About 33% of deaths occur in persons without comorbid condition. The virus causes microvasculitis in lungs, lung elasticity is preserved, carbon dioxide is washed out normally and so these individuals do not develop symptoms. Microclots are formed due to vascular endothelial dysfunction with resultant intussusception of the artery (partially thrombosed artery, partial blood flow). So they develop severe hypoxia. If at this point of time, if a single dose of LMWH is given, give oxygen 4-5 liter/minute (maintain saturation >92%), water-soluble aspirin stat, one dose of remdesivir, and then shift the patient to the hospital, death can be prevented.

Remdesivir is maximally effective if administered at the onset of hypoxia. If we miss microthrombi and delay heparin, death may be sudden due to hypoxia or clot. Therefore, the trigger in such patients is hypoxia or microthrombi or endothelial dysfunction. Which of these three is primary, we do not know yet.
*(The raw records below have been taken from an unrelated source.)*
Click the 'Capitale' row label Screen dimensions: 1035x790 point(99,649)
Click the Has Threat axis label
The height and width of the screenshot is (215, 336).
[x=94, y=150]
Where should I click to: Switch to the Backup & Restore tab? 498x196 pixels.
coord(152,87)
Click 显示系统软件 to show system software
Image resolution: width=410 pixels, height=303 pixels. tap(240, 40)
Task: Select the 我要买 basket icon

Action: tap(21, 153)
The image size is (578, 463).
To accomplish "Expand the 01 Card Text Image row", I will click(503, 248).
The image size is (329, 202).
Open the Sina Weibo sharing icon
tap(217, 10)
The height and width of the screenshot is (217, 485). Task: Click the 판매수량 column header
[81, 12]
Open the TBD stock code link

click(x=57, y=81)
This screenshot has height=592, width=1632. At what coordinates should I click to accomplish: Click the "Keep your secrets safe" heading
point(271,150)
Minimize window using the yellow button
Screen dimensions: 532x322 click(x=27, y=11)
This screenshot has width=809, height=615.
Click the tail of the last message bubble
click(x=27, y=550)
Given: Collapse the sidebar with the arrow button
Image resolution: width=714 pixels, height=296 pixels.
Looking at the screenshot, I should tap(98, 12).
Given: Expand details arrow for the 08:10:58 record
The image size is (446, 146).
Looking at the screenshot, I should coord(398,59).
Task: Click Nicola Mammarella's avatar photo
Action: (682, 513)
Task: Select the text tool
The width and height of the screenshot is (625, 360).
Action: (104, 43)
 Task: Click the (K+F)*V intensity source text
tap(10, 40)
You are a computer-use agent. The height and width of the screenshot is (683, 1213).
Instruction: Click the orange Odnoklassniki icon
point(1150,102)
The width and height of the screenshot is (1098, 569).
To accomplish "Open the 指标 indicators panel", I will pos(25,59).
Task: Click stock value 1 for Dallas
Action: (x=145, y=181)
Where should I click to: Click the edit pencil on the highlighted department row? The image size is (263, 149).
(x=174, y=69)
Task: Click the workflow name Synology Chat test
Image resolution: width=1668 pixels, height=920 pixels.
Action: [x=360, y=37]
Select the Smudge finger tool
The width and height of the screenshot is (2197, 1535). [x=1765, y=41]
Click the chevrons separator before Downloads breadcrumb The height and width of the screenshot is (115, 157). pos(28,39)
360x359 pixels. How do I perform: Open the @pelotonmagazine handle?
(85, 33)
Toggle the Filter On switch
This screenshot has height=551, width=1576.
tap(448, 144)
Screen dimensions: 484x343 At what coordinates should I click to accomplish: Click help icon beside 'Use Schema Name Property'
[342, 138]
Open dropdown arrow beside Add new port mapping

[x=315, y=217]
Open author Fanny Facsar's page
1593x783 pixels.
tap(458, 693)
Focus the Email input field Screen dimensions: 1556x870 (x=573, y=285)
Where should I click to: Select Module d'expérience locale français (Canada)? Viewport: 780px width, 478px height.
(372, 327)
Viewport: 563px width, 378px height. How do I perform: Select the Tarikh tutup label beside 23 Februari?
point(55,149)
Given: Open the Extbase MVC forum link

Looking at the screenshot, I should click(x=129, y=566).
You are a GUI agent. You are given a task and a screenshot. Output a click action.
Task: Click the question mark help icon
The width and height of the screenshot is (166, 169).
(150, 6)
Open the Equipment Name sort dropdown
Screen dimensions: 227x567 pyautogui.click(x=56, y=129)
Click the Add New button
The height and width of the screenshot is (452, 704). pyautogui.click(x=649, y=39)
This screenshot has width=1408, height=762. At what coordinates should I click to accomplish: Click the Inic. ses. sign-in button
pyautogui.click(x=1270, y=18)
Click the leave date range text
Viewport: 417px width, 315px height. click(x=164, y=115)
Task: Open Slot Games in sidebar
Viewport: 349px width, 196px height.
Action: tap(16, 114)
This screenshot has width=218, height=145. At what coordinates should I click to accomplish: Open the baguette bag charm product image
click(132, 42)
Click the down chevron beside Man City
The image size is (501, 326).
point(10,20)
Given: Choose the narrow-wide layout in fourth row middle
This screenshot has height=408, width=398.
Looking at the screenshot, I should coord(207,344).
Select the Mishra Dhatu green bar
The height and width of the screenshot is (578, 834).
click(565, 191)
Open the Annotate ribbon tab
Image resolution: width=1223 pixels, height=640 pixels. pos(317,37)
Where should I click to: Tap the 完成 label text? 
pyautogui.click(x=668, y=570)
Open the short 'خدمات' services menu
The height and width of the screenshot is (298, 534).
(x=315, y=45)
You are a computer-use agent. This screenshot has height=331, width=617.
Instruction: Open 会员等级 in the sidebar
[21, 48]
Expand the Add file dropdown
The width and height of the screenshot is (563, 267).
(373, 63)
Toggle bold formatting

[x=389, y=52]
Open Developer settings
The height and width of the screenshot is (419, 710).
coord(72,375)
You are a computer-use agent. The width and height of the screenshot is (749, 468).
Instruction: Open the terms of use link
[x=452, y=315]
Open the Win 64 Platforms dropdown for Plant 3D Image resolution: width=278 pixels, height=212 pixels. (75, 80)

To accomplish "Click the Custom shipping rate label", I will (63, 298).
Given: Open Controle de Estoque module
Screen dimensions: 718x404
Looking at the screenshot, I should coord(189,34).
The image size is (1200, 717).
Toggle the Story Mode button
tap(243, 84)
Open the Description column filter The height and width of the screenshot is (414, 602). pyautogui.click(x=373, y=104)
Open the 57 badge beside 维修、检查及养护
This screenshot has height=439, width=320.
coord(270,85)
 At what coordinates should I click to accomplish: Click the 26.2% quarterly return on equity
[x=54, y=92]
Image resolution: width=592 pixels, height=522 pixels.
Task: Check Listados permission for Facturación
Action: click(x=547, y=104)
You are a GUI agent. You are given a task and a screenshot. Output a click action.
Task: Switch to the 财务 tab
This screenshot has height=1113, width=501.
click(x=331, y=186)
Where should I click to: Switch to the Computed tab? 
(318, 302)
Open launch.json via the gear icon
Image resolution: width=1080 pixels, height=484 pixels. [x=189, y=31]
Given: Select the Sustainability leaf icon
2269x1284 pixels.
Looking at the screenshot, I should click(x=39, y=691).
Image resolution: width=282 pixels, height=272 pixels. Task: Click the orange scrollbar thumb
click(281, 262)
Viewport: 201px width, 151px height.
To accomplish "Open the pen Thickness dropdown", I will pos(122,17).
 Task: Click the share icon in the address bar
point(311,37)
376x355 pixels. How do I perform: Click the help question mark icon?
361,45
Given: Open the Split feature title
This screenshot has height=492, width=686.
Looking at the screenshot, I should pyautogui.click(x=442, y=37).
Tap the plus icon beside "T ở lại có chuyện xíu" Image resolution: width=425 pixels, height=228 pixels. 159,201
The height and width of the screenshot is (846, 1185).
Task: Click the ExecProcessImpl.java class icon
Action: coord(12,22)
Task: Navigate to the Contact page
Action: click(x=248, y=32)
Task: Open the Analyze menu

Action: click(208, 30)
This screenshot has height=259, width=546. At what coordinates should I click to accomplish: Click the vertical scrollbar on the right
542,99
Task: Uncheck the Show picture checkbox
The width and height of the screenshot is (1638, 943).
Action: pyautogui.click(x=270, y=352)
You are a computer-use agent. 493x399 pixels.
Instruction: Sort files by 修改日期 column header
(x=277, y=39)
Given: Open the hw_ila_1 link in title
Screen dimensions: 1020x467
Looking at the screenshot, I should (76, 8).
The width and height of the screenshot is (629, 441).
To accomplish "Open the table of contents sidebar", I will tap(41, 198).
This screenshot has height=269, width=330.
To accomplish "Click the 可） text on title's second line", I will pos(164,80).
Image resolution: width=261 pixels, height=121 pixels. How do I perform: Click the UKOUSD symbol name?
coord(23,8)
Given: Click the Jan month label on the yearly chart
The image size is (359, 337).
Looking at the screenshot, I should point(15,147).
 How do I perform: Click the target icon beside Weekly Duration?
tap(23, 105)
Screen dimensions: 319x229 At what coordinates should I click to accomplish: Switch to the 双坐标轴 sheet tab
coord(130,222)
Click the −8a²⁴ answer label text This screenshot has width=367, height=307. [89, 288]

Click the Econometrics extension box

Any fall of oxygen by 4 while walking or talking should raise the suspicion of silent hypoxia. Do not miss exertional hypoxia; this may be a sign of micro-or macrovascular emboli.

This virus can precipitates silent or evident disease such as inflammatory bowel disease, it can precipitate immune-inflammation or thrombotic disorders.

Cohort isolation: Two positive patients or multiple infected patients from a colony can stay together. There is no evidence that this will increase their viral load.